The prizes — which include a $500,000 cash award — are given to up to three leading scientists in each category in recognition of their groundbreaking contributions to a field.
The Cosmology Prize was awarded to Nicholas Kaiser and Joseph Silk for their seminal contributions to the understanding of cosmological structure formation and the creation of new probes of dark matter. In the late 1960s, Silk, currently at the Institut d'Astrophysique de Paris, calculated that the cosmic microwave background of the early universe contained fluctuations in average density of a critical size (smaller fluctuations would have dissipated over the last thirteen billion years). Beginning in 1984, Kaiser, a professor at the École Normale Supérieure in Paris, provided the statistical tools that enabled astronomers to study primordial fluctuations at greater levels of precision. Kaiser's methodology also has helped determine the distribution of dark matter in the universe and its non-relativistic nature, while in 1984 Silk proposed exploring the identity of dark-matter particles through their possible self-annihilations into particles that can be identified — a strategy that continues to drive research today.

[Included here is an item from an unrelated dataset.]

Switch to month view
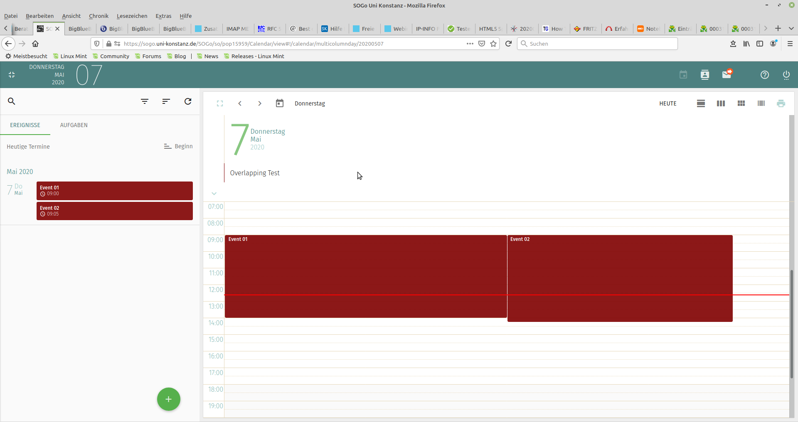Screen dimensions: 798x422 [x=741, y=103]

The Neuroscience Prize was awarded to Joseph S. Takahashi, a Howard Hughes Medical Institute investigator at the University of Texas Southwestern Medical Center who is best known for his team's discovery of the "Clock gene," which serves as a sort of master regulator of circadian rhythms in mice. After identifying the gene in the 1990s — when the complete mouse genome had not been decoded and DNA sequencing was much more laborious and costly — Takahashi's lab went on to discover Clock's partner gene, Bmal1, which together contain instructions for cells to make proteins that in turn affect how many other genes are used in a circadian rhythm-dependent fashion.
And the Genetics Prize was awarded to Bert Vogelstein, a professor at the Sidney Kimmel Comprehensive Cancer Center at Johns Hopkins and an HHMI investigator whose work has advanced understanding of cancer pathogenesis and led to the development of new diagnostic tests and targeted therapies for cancer. In 1992, Vogelstein's team reported that body fluids of cancer patients contain DNA with mutations — a finding that led to the first FDA-approved non-invasive cancer screening test based on genetic alterations and enabled detection of certain cancers before a tumor has developed, making them easier to treat.
"Bert Vogelstein has made major contributions to our understanding of the cancer genome," said Helen Hobbs, a professor at UT Southwestern and chairof the selection advisory board for the prize. "He has had a profound impact on strategies for cancer prevention and treatment."